Und die Moral von der Geschicht'? Bob Dylan ist mit 71 zu alt, um sich für seine Nachwelt noch mit Sinnfragen zu beschäftigen. Denken kann sein an Anspielungen und Metaphern und prächtigen, überlebensgroßen Bildern geschultes Publikum hoffentlich selber.
Bob Dylan erzählt Geschichten. Geburt, Schule, Arbeit, Tod. Die Fluten, die über die Titanic hereinstürzen, sie sind keine Bilderfluten, hervorgerufen von einem richtenden Gott. Bob Dylan singt über Wasser. Vor dem Feuer kann man davonlaufen, gegen Wasser hat man keine Chance. Wenn es am Ende eines Lebens eine kleine, eine bescheidene oder wenigstens irgendeine Weisheit geben sollte, dann diese: Über kurz oder lang wird man im Wasser untergehen. Punkt. Aus.
Sturm zieht auf
Im Vorfeld der Veröffentlichung von "Tempest", dieses nach 50-jähriger Schallplattenkarriere 35. Albums, hieß es, Dylan wolle nach diesbezüglich etwas durchwirkten Vorgängeralben wie "Slow Train Coming", "Saved" oder "Shots Of Love", allesamt vor gut drei Jahrzehnten in seiner durchwegs als wirr empfundenen "christlichen Phase" entstanden, wieder einmal eine religiös geprägte Arbeit vorlegen. Leider aber haben ihm dazu der lange Atem, die Themen, schlichtweg das Interesse gefehlt.
Man kann es auch anders sagen: Inzwischen ist Bob Dylan so sehr in archaischen Bildwelten aufgegangen, die er zwischen den Bibeldeckeln, in alten Folksongs aus den amerikanischen Weiten, in der Weltliteratur und im Kino findet, dass das Predigen unmöglich geworden ist. Die Kurzfassung von Himmel und Hölle lautet: Leben. Das bin ich, sagt er. Das seid ihr, meint er. Und jetzt gehet hin und macht daraus, was ihr wollt.

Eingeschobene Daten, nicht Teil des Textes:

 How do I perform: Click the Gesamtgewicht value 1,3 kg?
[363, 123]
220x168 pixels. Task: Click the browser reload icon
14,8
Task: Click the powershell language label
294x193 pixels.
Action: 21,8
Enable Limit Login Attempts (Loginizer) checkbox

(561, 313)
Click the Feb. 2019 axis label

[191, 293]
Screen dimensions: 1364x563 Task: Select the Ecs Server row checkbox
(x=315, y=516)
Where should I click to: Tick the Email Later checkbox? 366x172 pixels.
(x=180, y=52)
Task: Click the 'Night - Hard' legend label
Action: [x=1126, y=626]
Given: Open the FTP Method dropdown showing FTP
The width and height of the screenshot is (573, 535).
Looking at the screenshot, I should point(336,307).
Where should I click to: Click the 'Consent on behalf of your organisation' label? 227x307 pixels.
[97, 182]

Bob Dylan befindet sich seit seinem letzten großen, dunklen und auch das Ende verhandelnden Album "Time Out Of Mind" von 1997 wieder in Hochform. Vergessen und vergeben das im Schatten von 9/11 etwas arg deplatzierte Rentnermusikalbum "Modern Times" oder die kaum erinnerlich gebliebenen Liebeslieder von "Together Through Life" von 2009, dem Jahr, in dem Dylan auch mit der Wahnsinnstat "Christmas In The Heart" über die Welt kam.
"Roll On John"
Die mit seiner Tourband in nur wenigen Tagen im Studio eingespielten zehn Songs von "Tempest" sind Dylans stärkstes Material seit langer Zeit. Und Dylan ist auch bereit, den quälenden Altmännerblues der letzten Jahre ein wenig zu drosseln. Wobei in diesem Zusammenhang "Narrow Way" und vor allem die von Muddy Waters bekannte Mannish-Boy-Paraphrase "Early Roman Kings" gehörig nerven.

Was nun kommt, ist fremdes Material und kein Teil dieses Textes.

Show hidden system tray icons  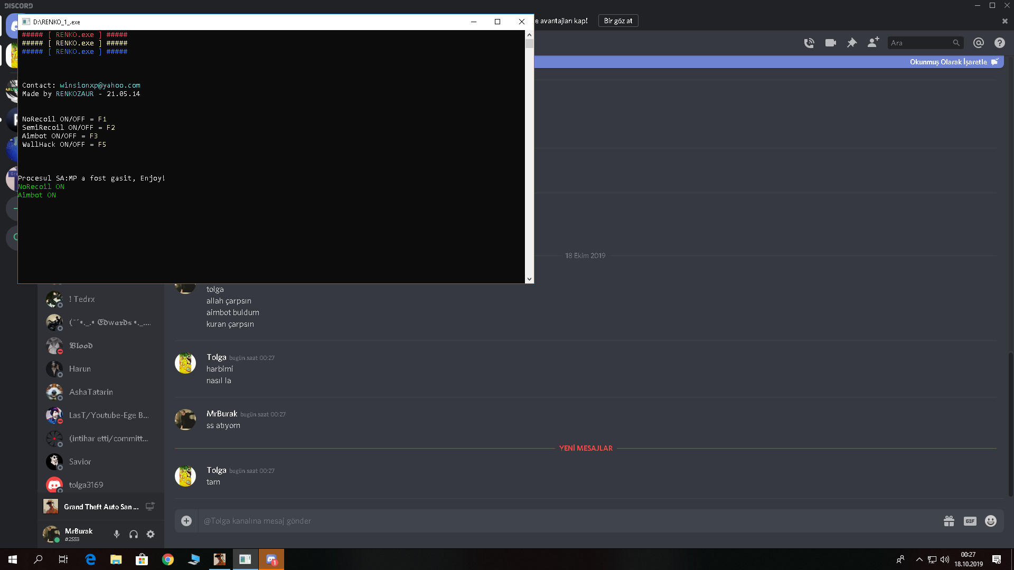pyautogui.click(x=919, y=559)
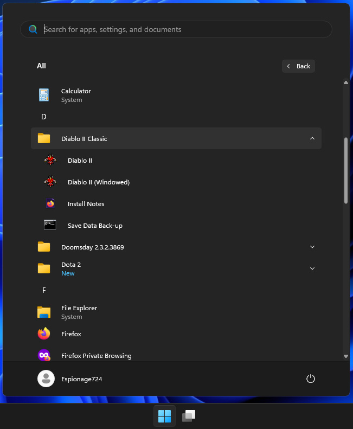Open File Explorer from its icon
Viewport: 353px width, 429px height.
44,312
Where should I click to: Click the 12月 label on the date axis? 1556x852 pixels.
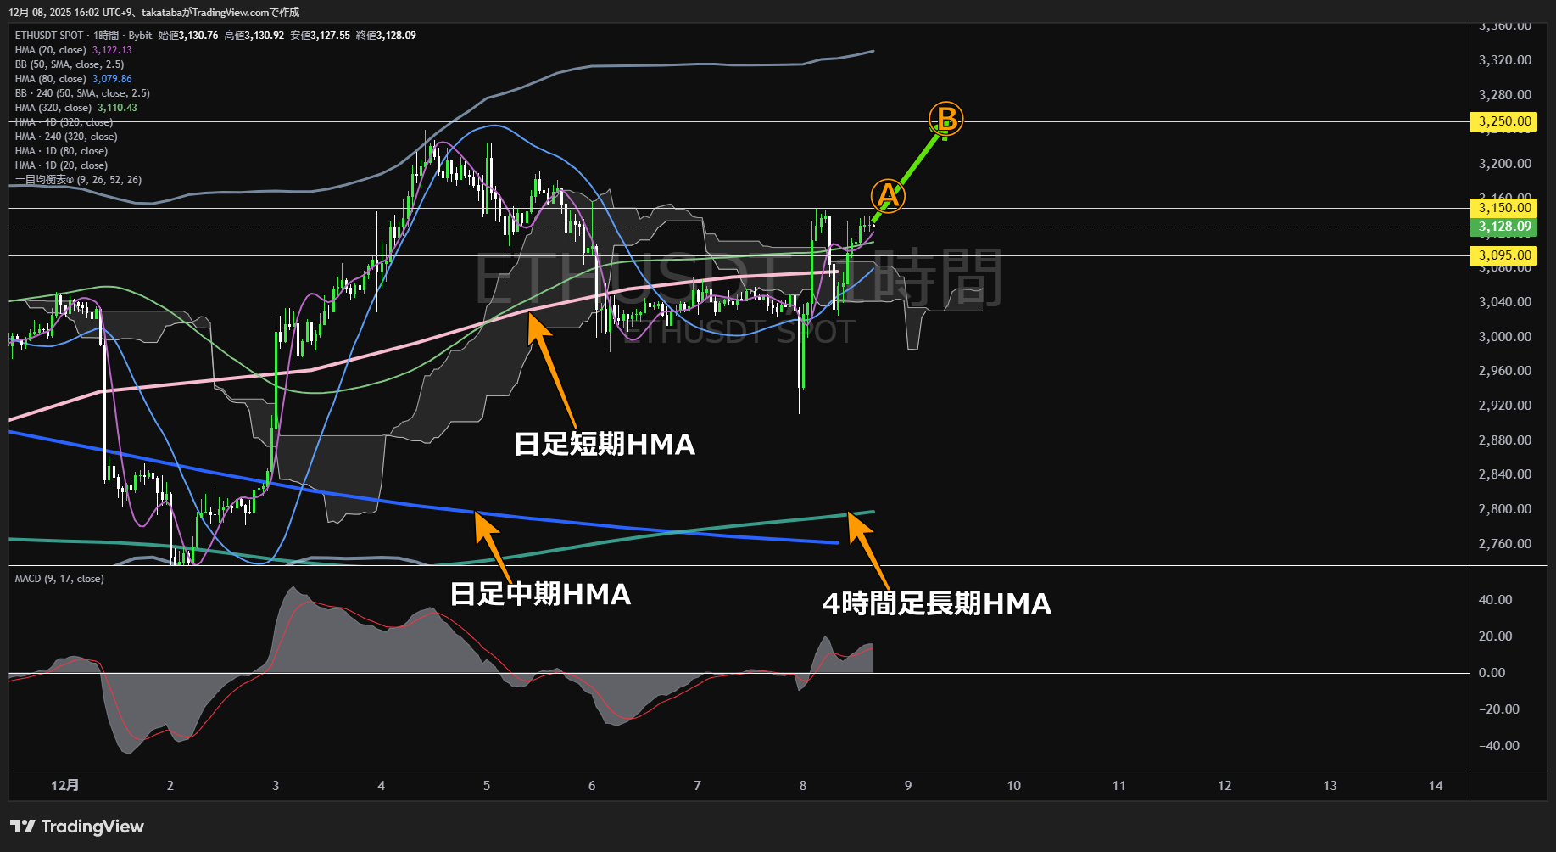[x=65, y=786]
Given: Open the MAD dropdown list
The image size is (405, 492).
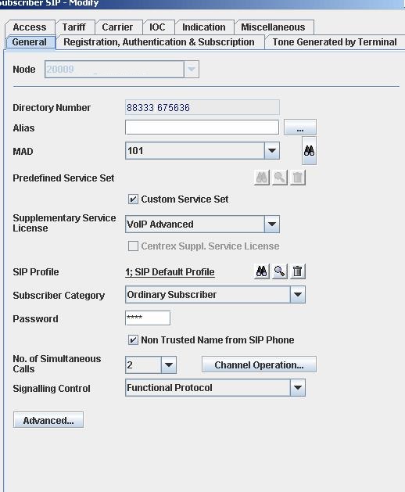Looking at the screenshot, I should tap(271, 151).
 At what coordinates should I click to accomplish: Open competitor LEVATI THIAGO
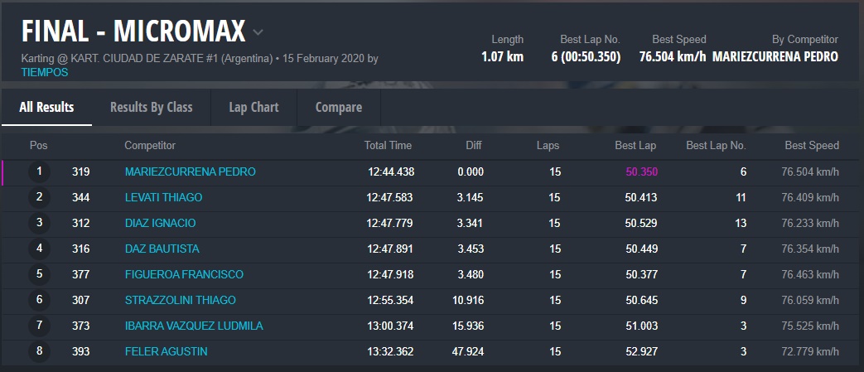click(x=163, y=198)
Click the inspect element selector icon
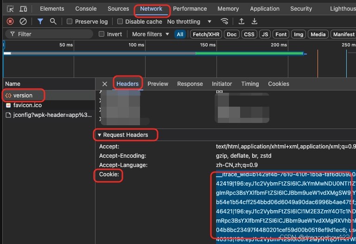This screenshot has width=356, height=244. coord(10,9)
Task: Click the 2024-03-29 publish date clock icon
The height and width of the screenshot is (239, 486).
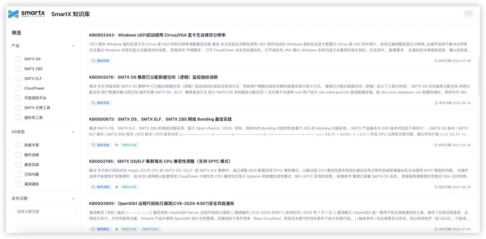Action: 436,61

Sehr schön allerdings die auf traditionellen Melodien fußenden Folksongs über verlorene Lieben wie "Scarlet Town" oder "Tin Angel" - oder die John-Lennon-Hommage "Roll On John" sowie der im forschen Western-Swing-Tempo rollende Güterzug in "Duquesne Whistle". Hier kommt auch Dylans von lustigen Zigaretten und endlosen Tourneen zerschossene Stimme besonders gut zur Krächzung.

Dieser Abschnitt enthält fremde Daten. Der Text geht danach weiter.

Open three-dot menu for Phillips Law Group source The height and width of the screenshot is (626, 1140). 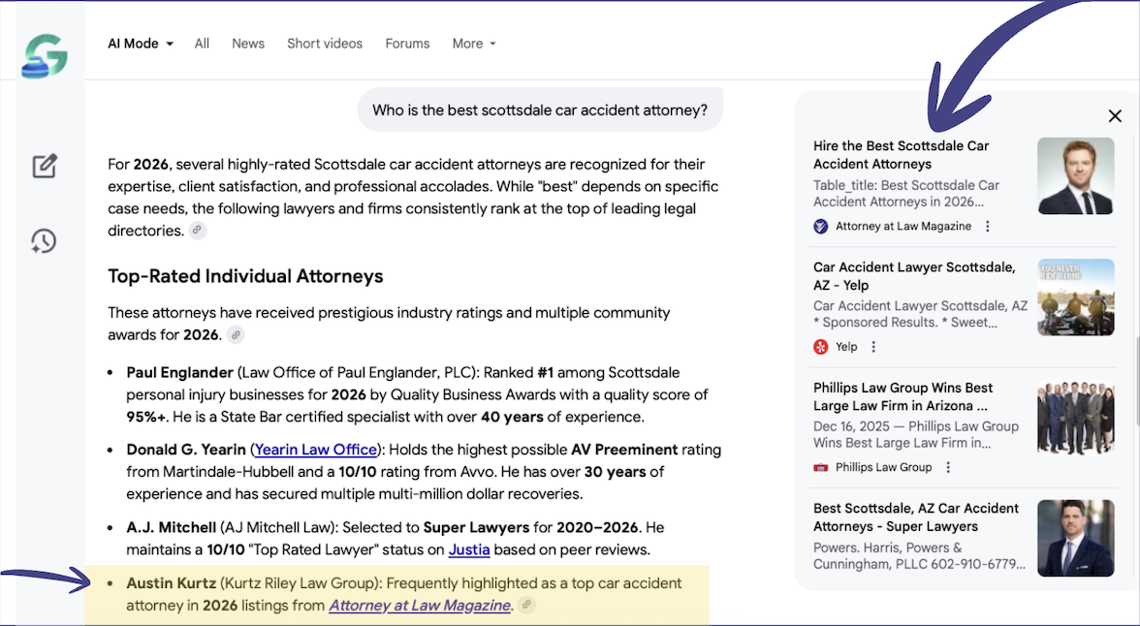pyautogui.click(x=948, y=467)
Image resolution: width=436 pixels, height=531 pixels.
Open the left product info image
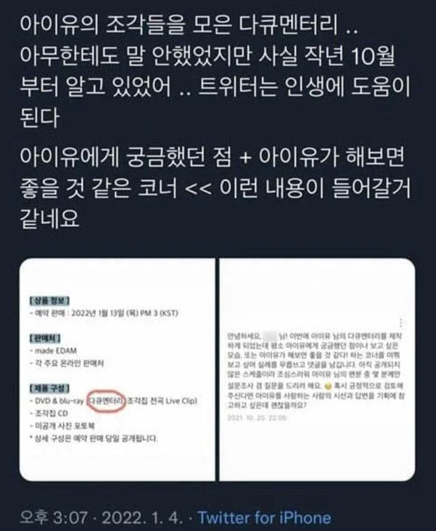[x=117, y=369]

Am Ende könnte man einen Satz von Iain Levison aus "Hoffnung ist Gift" schreiben: "Ich bin jetzt lange genug hier, um die Dinge halbwegs einschätzen zu können. Was wirklich Sinn hat und was nicht. Nichts hat einen Sinn." Bob Dylan lacht heiser. Das Gelächter geht in Husten über. Die Tür des Tourbusses schließt sich. Er muss weiter. Andere Menschen in anderen Städten wollen auch, dass ihnen nicht gepredigt, sondern etwas erzählt wird, das nicht gut ausgeht.
Auf dem Cover von "Tempest" sieht man übrigens die "Moldau"-Statue als Teil des Pallas-Athene-Denkmals vor dem Wiener Parlament. Warum, weiß keiner. Vielleicht deshalb: Weil es sie gibt. (Christian Schachinger, DER STANDARD, 11.9.2012)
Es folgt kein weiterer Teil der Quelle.